In this paper, we present a data-driven technique for designing models of user behavior. Previously, player models were designed using user surveys, small-scale observation experiments, or knowledge engineering. These methods generally produced semantically meaningful models that were limited in their applicability. To address this, we have developed a purely data-driven methodology for generating player models based on past observations of other players. Our underlying assumption is that we can accurately predict what a player will do in a given situation if we examine enough data from former players that were in similar situations. We have chosen to test our method on achievement data from the MMORPG World of Warcraft. Experiments show that our method greatly outperforms a baseline algorithm in both precision and recall, proving that this method can create accurate player models based solely on observation data.

While not fixating on the profit motives that Zynga has in mind, Harrison and Roberts offer clues to game designers in guiding player behavior in-game. Educational games could become more engaging:

The ability to accurately predict a player’s behavior in a game has a number of applications. While these applications are beyond the scope of this paper, we discuss two of them briefly here to better situate and motivate our approach. With a model of player behavior, we can create an experience that is unique to a user’s tendencies or preferences. For example, if we predict that the user will choose to fight a certain non-player character (NPC) rather than talk to it, that NPC can be made more willing to fight. Another application involves guiding players to parts of games that they may enjoy. Modern games often take place in large, sandbox worlds where the player is given total freedom. It’s quite possible that players may never see content that they would like because the sandbox is just so big. Predictions about a player’s behavior can be used to guide her to the parts of the game that she would enjoy.

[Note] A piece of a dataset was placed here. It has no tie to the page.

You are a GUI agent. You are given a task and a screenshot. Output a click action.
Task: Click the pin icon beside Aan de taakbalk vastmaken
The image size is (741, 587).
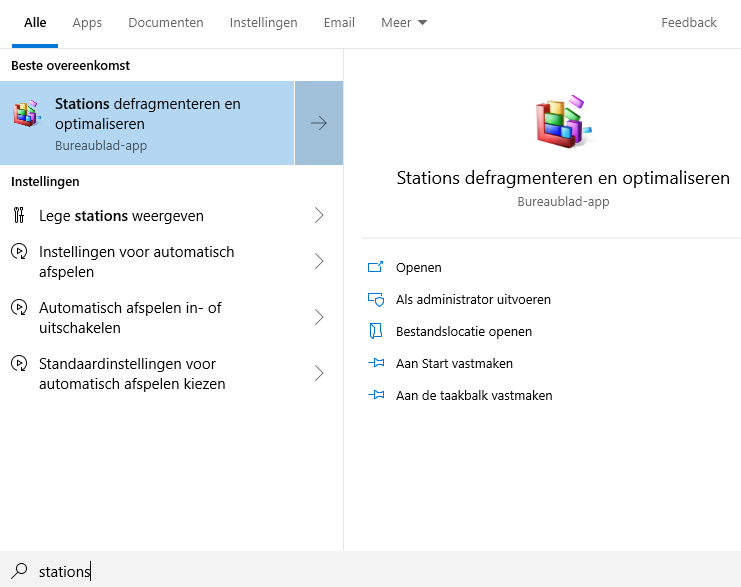[376, 395]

Eschewing surveys, the authors recommend a purely data-driven approach (as does Zynga):

We feel that a purely data-driven approach has significant promise for creating accurate predictive models of player behavior in games without the difficulties associated with earlier modeling techniques. Very little research has been done in this area to date.

Read the entire paper for further discussion of the algorithm they developed. Very interesting.


Harrison, B & Roberts, D. L. (2011). Using sequential observations to model and predict player behavior. In Proceedings of the 2011 Foundations of Digital Games Conference. (FDG 2011), Bordeaux, France.

Wingfield, N. (2011, September 9). Virtual products, real profits. The Wall Street Journal, p.A1.